Three tools live here:
- CIDR Calculator, facts about a single CIDR.
- IP Range Expander, flatten a CIDR into individual IPs.
- Mask preview, visualise the bit boundaries of a netmask.
CIDR Calculator
Input a CIDR block. The tool returns:
| Field | Example |
|---|---|
| Network address | 192.168.1.0 |
| Broadcast address | 192.168.1.255 |
| Subnet mask | 255.255.255.0 |
| Wildcard mask | 0.0.0.255 |
| Total addresses | 256 |
| Usable host count | 254 (excludes network + broadcast) |
| Reverse-DNS arpa zone | 1.168.192.in-addr.arpa |
| Binary mask preview | 11111111.11111111.11111111.00000000 |
| Classification | One of: public, RFC1918 private, CGNAT, loopback, link-local, multicast, broadcast, bogon |
| Supernet (/N-1) | The next-larger containing network |
| Immediate subnets (/N+1) | The two subnets one bit deeper |
The classification chip is the most immediately useful field, it tells you whether the CIDR is something you care about (public address space) or something you do not (private, link-local, loopback, multicast).
IP Range Expander
Input a CIDR block (or a start-end range).
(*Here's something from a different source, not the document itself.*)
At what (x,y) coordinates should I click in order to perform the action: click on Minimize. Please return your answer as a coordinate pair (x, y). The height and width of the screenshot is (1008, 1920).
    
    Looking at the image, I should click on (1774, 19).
The tool returns a flat list of every IP in the range, with optional filters:
- Drop network and broadcast addresses.
- IPv4 only / IPv6 only.
- Limit count (caps very large ranges to a configurable maximum).
The expanded list exports as:
- Plain text, one IP per line.
- CSV.
- Nmap target file (
.nmap). - Hosts file fragment.
This is the input you feed into a bulk-paste run against IP geolocation, reverse DNS, or IP reputation.
Be reasonable about what you expand. A /24 is 256 IPs, fine. A /16 is 65,536 IPs, bulk paste will handle it but the rate limits on public APIs will pace you. A /8 is 16.7 million IPs, almost certainly the wrong tool for what you actually want.
Per-IP rDNS pass
After expanding a range, you can optionally run per-IP reverse DNS in parallel (with bounded concurrency). This is the "interesting hosts inside an unknown range" pattern, most IPs return no PTR, the ones that do tell you what the operator wanted to publish.
Grouped /24 view
For larger expansions, the tool offers a grouped by /24 view that shows one row per /24 inside the original range, with the count of "interesting" IPs (those with a PTR or other signal). Helpful for narrowing where to actually look.
Pivots
| Click on... | Pivot to |
|---|---|
| Any expanded IP | All the IP-targeted tools |
| Supernet | CIDR calculator (recursive) |
| Subnet | CIDR calculator (recursive) |
| Reverse-DNS arpa zone | DNS lookup with PTR filter |
Bulk CIDR
Bulk paste accepts multiple CIDRs and returns the calculator output for each in an aggregate table, useful when you have a stack of network blocks to classify quickly.
Sources
- All CIDR math runs locally. No external sources are queried.
- Per-IP rDNS pass uses the system DNS resolver.